The Microbe Directory – an interview with Heba Shaaban and David Westfall

The Microbe Directory is a collective research effort aiming to profile over 7,000 microbes in order to provide further information for any researchers carrying out metagenomic analyses, or anyone interested in a specific microbe!

Following a recent publication in Gates Open Research describing this inventory, we spoke to two of the Project Leaders, Heba Shaaban (Hunter College, NY, USA) and David Westfall (Weill Cornell Medicine, NY, USA), about the project, how it’s being used in research and how you can get involved.

Listen to the podcast, or read the interview in full below.

01.05 – Introducing the Microbe Directory

02.03 – What makes this database different from existing projects, such as MicrobeWiki?

02.49 – Building the inventory

04.32 – Using the directory

05.20 – Why is important to be able to summarize characteristics such as biofilm-formation and antimicrobial resistance?

06.06 – Why were the characteristics seen on the database chosen?

06.45 – Who do you envisage this being useful to? Do you have any examples of projects that have used the directory?

08:20 – Do you have any future plans for improving the directory, or expanding further?

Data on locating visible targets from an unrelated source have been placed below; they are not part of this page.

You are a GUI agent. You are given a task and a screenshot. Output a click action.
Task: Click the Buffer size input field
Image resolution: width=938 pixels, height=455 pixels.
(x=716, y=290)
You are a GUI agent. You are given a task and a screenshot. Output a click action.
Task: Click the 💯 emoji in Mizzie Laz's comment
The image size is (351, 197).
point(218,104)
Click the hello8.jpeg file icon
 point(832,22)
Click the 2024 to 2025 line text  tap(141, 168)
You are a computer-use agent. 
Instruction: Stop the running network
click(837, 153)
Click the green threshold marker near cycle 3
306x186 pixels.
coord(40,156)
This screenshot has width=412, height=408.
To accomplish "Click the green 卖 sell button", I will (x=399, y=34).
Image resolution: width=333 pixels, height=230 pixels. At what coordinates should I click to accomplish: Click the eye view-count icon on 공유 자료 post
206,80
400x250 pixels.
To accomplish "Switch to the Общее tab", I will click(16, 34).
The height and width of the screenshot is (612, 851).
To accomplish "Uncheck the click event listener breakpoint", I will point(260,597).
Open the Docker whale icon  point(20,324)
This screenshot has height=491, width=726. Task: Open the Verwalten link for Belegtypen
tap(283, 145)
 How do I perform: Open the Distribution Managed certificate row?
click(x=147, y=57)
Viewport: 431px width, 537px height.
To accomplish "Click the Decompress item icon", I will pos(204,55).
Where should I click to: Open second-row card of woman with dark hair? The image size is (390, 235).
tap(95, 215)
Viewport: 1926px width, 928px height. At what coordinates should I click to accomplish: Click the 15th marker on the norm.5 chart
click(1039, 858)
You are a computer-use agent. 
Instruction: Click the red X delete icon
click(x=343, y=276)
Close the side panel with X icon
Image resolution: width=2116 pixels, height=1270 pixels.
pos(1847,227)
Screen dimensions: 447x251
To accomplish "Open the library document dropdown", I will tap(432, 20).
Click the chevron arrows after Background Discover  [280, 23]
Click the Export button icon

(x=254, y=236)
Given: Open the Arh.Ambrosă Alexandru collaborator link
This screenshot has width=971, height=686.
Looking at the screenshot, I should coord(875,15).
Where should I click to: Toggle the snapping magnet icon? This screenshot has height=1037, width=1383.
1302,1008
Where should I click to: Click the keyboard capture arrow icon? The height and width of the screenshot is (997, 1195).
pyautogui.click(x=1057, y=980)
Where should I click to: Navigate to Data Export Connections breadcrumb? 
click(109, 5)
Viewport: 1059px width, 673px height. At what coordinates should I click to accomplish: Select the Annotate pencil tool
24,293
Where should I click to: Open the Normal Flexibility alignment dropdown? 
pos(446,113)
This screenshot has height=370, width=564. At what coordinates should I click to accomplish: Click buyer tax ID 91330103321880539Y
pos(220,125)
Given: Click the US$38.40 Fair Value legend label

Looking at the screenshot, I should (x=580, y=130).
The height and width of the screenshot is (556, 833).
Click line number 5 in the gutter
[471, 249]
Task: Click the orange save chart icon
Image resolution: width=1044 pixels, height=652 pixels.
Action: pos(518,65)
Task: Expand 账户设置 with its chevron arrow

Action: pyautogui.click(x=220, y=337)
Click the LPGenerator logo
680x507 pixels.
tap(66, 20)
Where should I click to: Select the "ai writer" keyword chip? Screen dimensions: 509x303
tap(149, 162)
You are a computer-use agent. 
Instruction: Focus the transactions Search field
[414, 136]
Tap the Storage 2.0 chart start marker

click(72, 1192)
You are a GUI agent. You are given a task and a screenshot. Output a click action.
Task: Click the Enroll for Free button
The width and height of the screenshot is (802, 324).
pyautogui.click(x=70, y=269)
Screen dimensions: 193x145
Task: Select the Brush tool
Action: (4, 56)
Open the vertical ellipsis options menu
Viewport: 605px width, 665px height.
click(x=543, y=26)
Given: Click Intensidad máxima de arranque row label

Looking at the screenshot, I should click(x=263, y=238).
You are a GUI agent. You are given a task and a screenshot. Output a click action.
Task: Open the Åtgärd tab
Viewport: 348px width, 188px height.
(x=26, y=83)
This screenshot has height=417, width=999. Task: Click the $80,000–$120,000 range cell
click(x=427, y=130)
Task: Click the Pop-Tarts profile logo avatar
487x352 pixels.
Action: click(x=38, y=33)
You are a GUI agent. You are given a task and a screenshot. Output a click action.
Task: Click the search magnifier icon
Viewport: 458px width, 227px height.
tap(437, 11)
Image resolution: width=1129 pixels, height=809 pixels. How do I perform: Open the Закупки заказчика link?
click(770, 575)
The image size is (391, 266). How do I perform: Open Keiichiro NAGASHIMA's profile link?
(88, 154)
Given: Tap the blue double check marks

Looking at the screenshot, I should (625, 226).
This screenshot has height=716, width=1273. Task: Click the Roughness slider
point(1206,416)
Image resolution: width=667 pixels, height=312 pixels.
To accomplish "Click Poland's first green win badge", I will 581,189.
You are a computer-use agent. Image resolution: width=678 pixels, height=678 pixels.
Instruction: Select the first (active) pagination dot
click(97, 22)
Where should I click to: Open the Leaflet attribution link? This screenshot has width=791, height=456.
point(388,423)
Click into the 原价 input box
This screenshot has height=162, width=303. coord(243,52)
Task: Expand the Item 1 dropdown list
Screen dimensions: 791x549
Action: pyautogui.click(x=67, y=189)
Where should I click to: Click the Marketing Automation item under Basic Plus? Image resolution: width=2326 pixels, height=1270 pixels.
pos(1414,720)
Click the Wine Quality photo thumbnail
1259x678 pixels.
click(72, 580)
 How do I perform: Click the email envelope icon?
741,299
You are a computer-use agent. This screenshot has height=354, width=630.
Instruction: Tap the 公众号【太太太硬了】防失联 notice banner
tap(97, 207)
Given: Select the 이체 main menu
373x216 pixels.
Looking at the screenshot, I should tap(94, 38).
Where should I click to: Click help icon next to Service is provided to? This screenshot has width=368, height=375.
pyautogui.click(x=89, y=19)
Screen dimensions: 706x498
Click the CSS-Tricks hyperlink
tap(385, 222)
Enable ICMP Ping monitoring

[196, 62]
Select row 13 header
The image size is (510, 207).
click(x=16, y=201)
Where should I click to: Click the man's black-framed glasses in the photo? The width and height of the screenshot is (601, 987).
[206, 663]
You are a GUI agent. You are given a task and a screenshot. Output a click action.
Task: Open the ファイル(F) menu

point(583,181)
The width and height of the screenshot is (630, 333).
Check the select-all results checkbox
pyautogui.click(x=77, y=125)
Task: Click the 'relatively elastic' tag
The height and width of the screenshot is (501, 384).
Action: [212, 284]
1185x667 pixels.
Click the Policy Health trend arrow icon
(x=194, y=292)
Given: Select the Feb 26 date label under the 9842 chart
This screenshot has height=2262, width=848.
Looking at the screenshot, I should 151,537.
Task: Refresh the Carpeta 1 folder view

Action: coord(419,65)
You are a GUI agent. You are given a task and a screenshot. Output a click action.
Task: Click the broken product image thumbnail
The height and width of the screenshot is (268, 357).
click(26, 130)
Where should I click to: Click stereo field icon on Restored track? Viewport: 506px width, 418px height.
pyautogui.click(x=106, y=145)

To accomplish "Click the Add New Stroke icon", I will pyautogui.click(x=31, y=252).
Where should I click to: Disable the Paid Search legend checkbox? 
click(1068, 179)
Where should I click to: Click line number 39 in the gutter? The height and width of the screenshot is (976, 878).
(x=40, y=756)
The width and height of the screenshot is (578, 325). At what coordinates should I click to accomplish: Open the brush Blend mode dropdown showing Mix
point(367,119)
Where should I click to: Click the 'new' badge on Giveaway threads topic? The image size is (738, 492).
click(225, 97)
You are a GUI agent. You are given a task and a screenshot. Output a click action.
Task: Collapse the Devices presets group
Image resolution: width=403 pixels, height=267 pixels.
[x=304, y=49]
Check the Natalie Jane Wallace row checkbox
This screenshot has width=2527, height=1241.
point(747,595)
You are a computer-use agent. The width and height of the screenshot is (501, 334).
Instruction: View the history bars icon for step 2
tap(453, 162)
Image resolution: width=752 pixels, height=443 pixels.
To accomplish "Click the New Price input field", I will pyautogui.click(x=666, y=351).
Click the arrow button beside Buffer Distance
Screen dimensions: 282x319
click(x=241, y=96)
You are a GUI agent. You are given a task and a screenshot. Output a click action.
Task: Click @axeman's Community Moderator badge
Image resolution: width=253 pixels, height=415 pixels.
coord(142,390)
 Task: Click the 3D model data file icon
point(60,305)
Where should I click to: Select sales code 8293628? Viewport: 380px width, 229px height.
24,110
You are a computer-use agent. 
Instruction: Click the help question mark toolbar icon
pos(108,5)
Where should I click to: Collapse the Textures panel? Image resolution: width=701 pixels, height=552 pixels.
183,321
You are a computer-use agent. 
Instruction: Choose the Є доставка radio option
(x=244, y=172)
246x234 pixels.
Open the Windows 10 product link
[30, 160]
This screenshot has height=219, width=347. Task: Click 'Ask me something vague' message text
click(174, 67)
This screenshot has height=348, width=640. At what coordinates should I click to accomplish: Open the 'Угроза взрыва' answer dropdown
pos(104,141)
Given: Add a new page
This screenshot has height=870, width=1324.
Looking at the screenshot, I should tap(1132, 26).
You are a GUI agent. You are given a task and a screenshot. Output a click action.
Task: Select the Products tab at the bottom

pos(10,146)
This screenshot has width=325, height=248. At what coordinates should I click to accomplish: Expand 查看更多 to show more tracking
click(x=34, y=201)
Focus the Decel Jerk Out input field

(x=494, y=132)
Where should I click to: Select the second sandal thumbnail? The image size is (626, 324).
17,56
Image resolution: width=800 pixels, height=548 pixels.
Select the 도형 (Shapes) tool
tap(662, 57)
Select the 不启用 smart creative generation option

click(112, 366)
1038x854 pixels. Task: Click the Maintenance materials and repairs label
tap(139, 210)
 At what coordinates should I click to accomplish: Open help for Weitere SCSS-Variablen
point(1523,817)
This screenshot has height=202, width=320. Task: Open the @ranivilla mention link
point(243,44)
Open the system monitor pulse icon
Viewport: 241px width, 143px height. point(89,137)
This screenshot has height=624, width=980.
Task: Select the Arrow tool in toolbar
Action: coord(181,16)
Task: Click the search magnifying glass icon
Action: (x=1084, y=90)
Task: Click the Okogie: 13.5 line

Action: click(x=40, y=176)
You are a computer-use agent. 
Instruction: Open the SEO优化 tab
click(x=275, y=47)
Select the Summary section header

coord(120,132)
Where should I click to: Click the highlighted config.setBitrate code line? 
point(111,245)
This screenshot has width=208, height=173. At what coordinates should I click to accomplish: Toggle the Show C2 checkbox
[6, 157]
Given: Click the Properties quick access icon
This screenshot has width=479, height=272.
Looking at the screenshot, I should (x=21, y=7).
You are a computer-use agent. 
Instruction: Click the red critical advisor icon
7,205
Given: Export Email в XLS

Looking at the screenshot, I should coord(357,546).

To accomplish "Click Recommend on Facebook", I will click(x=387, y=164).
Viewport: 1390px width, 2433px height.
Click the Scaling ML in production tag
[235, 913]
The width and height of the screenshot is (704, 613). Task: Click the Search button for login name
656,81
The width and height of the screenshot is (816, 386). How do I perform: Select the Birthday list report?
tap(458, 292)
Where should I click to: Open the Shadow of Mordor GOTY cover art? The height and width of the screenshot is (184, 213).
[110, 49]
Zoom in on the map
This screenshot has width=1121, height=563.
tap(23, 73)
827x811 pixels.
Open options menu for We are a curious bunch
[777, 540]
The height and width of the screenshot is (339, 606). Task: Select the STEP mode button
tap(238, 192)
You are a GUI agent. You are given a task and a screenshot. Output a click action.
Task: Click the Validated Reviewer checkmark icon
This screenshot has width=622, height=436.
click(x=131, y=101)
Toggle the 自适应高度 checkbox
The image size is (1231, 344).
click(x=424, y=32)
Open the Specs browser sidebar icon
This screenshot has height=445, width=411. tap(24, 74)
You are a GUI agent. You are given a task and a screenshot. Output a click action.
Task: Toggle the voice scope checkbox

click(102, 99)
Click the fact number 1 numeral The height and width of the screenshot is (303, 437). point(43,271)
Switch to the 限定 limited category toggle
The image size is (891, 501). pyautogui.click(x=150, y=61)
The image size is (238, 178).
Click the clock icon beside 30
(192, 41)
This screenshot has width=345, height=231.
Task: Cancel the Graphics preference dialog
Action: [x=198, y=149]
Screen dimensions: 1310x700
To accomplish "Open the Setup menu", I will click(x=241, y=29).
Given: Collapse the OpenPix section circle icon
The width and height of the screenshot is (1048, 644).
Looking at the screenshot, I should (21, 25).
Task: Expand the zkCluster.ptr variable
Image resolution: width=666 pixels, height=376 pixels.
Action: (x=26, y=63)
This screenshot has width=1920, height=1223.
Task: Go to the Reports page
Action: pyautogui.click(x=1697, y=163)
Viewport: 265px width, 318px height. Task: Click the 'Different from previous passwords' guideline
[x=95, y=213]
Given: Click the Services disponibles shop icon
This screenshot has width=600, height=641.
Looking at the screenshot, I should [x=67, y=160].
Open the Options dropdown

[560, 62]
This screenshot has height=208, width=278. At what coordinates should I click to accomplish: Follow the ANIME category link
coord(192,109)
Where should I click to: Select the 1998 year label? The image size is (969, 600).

Martha: Hi and welcome to Infectious Diseases Hub, I’m Martha, the Editor, and today I’m joined by Heba Shaaban and David Westfall,

Heba: So, my name is Heba Shaaban and I’m a Student at City University of New York-Hunter College pursuing a bachelor’s degree in biochemical sciences and anthropology and I’ve been working in Christopher Mason’s lab for about 2 years now.

David: And I’m David, so I’m a third year medical student at Weill Cornell Medicine

Martha: Both of whom are project leaders for a collective research effort  called the microbe directory, which we’ll hopefully be hearing a little bit more about today.

In many metagenomic analyses a sample is processed for the DNA it contains and the microbes present in the sample are reported, however, many such analyses stop at this stage. The Microbe Directory allows this research to be taken a step further and we’re about to learn a little bit more about what it comprises.

Heba: So the Microbe Directory is basically an inventory that profiles around 7500 unique microbial species. It’s a large  aggregation of data on various microbiological characteristics, such as optimal pH, optimal temperature, Gram stain and so on, and our project is basically a database that can be used downstream of large-scale metagenomic analyses but it can also be used by any individual who wishes to learn more about a particular microbe.

And the reason we started this project, it started when our principal investigator, Dr Christopher Mason would discover hundreds or thousands of bacterial species from the different projects that he’d work on and he was always frustrated because he’d end up searching for a particular microbe for hours to learn more about it. So he decided that there should be a better, faster way to learn more about a particular set of microbes, and that’s when the project really started.

Martha: Great, what makes this database different from existing projects such as MicrobeWiki and similar things?

David: So, I mean, MicrobeWiki’s a great resource but its better if you are looking up one particular bacterium because it’s all basically rich text and it’s very qualitative. The Microbe Directory differs in that, again, we’re a quantitative resource. So if I had a sample, say 300–400 bacteria, I couldn’t use MicrobeWiki to compute optimal pH of that sample, or cluster on any of the other parameters.

Martha: 7667 microbes is no small number, and Heba and David told me a bit more about who they recruited to put together the project and how it was done.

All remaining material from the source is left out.